Lines below starting with the line with "Click the application" and going on through the line with "Viewport: 124px width, 191px height." must be output exactly; the rest of the records must be left out.

---------------

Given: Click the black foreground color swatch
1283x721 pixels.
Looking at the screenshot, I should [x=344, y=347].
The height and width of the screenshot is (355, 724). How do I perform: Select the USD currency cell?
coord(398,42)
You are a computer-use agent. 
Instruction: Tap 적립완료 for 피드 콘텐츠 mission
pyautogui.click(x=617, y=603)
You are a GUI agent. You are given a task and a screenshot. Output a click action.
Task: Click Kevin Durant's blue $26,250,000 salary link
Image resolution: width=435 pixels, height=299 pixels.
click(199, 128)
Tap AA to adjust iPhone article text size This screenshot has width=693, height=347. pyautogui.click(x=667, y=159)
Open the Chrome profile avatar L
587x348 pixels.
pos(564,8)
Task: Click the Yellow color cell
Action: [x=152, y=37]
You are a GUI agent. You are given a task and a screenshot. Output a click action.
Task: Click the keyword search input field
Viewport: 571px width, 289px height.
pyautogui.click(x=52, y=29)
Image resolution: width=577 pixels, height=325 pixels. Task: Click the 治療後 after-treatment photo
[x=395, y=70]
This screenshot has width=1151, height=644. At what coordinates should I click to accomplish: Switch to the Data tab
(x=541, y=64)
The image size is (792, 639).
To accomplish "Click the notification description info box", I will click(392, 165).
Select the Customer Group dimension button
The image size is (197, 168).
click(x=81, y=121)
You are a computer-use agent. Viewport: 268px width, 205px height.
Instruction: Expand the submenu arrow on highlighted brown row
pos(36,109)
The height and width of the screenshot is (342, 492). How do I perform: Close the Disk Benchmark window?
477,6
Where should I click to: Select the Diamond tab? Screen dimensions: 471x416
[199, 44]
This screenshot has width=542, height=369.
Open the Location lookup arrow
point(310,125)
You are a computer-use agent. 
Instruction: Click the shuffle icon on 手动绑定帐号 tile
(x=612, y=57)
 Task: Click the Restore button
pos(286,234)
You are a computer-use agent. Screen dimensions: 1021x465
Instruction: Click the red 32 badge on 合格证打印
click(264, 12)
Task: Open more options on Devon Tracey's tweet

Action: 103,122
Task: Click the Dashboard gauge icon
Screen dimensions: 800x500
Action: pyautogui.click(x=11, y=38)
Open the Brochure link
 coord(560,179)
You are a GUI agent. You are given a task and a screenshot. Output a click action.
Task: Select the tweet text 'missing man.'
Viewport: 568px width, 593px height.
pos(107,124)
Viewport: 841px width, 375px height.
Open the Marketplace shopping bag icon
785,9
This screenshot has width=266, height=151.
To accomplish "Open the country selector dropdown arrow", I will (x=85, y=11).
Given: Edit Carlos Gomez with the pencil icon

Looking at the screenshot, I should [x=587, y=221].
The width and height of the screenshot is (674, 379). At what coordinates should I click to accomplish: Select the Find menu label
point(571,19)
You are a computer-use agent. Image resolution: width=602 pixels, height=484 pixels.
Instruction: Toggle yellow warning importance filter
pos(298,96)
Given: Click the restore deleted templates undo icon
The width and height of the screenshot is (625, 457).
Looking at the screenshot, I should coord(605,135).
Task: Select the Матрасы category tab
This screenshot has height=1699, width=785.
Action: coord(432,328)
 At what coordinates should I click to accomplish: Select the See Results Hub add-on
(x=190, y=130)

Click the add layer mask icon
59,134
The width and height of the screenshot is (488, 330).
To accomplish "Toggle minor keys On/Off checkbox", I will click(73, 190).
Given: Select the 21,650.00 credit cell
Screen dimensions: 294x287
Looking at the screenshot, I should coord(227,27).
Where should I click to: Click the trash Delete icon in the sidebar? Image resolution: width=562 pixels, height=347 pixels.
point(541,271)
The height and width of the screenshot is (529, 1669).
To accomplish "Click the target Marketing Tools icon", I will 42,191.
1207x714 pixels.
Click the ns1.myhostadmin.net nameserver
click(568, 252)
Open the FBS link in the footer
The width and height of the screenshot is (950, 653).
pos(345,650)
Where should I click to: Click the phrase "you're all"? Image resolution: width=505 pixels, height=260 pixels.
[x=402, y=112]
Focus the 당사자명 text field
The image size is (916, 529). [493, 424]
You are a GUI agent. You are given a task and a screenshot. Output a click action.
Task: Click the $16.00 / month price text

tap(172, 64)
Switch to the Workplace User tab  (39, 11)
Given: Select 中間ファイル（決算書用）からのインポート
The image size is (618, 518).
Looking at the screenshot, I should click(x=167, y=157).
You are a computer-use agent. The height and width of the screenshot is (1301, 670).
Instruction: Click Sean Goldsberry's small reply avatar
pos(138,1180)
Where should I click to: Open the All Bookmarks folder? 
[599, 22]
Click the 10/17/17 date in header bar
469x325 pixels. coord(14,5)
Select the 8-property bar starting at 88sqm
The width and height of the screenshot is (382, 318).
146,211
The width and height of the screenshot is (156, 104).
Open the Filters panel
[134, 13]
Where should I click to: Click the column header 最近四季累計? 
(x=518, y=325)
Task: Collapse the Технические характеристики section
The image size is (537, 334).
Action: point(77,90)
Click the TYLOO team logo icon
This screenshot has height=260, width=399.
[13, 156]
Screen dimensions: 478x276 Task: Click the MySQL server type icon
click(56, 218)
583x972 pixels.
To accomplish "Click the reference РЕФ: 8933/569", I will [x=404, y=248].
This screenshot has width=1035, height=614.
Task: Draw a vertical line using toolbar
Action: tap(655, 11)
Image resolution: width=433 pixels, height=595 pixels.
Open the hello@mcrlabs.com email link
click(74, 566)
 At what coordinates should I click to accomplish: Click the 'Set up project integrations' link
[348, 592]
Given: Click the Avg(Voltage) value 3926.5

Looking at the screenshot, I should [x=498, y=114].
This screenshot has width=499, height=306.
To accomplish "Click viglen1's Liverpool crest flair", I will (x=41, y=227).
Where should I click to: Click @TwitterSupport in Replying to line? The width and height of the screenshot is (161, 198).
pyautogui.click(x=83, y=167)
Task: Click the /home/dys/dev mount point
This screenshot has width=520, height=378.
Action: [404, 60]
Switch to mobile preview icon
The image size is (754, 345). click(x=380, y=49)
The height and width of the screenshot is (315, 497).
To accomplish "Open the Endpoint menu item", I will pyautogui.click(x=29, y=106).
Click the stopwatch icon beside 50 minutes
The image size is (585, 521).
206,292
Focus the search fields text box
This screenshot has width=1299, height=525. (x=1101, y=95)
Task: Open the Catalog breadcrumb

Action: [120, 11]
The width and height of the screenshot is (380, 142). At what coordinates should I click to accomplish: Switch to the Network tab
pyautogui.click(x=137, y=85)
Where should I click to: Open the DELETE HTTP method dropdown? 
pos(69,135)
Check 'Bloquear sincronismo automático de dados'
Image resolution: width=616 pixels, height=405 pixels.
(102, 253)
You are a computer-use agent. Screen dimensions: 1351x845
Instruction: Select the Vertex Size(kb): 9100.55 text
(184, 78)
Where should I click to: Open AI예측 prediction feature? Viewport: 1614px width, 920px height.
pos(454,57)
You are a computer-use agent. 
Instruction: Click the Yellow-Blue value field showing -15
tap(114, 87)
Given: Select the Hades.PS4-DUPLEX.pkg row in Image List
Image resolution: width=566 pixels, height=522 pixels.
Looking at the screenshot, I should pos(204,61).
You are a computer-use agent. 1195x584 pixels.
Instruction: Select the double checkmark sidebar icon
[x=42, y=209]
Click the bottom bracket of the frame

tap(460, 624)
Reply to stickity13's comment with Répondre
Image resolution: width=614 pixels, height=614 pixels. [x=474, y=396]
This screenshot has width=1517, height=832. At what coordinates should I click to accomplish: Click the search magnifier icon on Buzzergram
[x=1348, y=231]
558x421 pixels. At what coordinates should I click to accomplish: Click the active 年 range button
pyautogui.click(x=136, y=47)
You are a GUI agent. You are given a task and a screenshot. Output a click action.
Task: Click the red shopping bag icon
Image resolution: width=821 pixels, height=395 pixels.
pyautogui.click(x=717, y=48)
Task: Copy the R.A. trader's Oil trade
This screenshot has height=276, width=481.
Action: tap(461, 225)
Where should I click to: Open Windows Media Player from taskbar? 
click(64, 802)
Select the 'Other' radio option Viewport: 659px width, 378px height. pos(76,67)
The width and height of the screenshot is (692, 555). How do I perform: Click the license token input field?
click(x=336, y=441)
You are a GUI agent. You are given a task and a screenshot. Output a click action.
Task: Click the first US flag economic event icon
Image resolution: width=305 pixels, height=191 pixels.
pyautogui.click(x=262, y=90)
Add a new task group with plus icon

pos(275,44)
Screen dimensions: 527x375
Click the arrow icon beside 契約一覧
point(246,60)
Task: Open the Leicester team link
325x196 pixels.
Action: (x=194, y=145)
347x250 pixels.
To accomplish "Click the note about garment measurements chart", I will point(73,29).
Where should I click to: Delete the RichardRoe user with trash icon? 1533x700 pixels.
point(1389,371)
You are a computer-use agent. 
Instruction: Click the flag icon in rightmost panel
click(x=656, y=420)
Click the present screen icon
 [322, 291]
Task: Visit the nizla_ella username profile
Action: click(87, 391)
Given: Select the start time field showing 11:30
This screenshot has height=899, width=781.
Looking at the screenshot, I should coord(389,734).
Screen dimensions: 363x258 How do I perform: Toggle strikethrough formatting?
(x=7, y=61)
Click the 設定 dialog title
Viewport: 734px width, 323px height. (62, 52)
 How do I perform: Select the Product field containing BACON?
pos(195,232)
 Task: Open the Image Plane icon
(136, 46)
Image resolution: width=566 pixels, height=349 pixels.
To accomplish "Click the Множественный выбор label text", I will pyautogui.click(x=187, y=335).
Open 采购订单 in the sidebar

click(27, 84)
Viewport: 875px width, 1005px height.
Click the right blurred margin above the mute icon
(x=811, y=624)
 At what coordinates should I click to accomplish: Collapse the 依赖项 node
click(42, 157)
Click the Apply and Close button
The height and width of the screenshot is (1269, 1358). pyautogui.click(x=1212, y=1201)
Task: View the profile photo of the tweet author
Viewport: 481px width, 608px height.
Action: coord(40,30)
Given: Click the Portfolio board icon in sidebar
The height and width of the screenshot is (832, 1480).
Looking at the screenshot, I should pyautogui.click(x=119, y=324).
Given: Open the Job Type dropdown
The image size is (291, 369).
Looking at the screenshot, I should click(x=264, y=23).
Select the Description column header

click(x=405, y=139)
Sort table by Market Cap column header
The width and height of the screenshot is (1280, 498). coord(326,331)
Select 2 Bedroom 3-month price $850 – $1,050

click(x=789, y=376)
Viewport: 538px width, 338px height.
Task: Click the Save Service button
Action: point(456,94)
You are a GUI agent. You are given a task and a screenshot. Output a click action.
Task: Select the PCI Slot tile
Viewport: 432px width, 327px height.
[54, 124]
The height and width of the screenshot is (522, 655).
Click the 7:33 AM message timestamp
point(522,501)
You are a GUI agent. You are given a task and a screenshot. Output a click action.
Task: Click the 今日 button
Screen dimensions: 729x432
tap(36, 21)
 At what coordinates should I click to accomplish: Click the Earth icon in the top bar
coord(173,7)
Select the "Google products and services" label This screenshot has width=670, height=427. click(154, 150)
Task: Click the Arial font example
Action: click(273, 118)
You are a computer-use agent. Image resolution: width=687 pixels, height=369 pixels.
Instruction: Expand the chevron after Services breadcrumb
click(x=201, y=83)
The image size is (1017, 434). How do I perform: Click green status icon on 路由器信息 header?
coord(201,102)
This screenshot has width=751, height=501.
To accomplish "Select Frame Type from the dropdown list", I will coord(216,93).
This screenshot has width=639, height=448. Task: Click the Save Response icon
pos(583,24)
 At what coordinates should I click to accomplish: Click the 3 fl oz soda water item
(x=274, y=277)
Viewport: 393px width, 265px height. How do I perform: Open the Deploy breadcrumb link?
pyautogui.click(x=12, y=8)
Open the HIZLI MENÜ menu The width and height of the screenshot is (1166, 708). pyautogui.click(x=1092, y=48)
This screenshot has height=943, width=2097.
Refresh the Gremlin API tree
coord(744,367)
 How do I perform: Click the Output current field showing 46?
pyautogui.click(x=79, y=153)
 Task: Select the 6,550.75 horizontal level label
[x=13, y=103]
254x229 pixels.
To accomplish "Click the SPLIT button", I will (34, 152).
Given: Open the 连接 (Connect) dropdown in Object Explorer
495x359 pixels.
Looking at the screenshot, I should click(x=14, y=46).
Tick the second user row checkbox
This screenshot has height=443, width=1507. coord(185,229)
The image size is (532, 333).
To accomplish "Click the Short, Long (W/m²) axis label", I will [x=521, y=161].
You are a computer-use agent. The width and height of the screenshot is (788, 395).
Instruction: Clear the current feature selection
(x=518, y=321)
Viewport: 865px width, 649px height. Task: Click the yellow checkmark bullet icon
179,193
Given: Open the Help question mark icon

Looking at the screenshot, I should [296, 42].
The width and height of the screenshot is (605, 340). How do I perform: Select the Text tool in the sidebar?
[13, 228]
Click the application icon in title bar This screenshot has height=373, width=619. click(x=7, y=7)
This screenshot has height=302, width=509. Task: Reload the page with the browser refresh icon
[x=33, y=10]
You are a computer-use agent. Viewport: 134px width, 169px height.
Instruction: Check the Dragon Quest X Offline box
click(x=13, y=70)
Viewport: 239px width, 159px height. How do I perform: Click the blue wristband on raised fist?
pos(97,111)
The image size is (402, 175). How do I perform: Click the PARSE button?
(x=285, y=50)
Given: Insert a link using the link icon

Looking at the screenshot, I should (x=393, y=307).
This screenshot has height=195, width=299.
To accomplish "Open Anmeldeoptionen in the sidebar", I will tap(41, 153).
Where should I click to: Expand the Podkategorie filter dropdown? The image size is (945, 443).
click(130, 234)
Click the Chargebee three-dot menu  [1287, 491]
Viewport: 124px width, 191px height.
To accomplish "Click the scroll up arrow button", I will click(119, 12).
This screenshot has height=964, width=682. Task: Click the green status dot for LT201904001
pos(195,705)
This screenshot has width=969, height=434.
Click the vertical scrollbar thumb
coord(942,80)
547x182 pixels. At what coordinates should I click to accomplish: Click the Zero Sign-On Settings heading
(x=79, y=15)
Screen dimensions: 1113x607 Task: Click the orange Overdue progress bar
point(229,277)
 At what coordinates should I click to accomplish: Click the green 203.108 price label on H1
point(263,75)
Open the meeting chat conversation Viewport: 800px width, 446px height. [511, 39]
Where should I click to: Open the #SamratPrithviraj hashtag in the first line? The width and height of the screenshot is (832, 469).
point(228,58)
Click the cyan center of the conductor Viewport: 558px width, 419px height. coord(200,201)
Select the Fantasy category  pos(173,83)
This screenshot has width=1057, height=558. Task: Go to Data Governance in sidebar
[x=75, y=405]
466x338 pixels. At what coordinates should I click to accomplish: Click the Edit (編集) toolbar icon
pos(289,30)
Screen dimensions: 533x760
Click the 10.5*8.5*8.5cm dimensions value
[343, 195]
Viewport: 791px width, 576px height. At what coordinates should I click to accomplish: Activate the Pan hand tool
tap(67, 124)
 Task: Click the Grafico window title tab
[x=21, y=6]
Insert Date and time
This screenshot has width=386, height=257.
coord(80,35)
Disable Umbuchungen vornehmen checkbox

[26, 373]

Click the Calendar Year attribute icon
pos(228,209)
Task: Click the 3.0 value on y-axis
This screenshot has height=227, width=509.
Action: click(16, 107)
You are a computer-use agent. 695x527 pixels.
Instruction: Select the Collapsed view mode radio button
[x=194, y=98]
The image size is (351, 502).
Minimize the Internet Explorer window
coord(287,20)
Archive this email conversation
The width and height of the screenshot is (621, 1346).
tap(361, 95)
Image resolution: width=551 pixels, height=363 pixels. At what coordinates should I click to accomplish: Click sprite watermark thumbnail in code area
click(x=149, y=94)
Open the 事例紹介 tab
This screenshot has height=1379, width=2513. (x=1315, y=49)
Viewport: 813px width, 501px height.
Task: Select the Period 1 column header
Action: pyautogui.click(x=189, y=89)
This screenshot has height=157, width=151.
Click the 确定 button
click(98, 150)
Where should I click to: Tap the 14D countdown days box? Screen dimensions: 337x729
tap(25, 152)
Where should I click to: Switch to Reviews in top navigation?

---------------

* _Output_
Click the application icon in title bar This screenshot has height=373, width=619. click(x=7, y=7)
This screenshot has height=302, width=509. Task: Reload the page with the browser refresh icon
[x=33, y=10]
You are a computer-use agent. Viewport: 134px width, 169px height.
Instruction: Check the Dragon Quest X Offline box
click(x=13, y=70)
Viewport: 239px width, 159px height. How do I perform: Click the blue wristband on raised fist?
pos(97,111)
The image size is (402, 175). How do I perform: Click the PARSE button?
(x=285, y=50)
Given: Insert a link using the link icon

Looking at the screenshot, I should (x=393, y=307).
This screenshot has height=195, width=299.
To accomplish "Open Anmeldeoptionen in the sidebar", I will tap(41, 153).
Where should I click to: Expand the Podkategorie filter dropdown? The image size is (945, 443).
click(130, 234)
Click the Chargebee three-dot menu  [1287, 491]
Viewport: 124px width, 191px height.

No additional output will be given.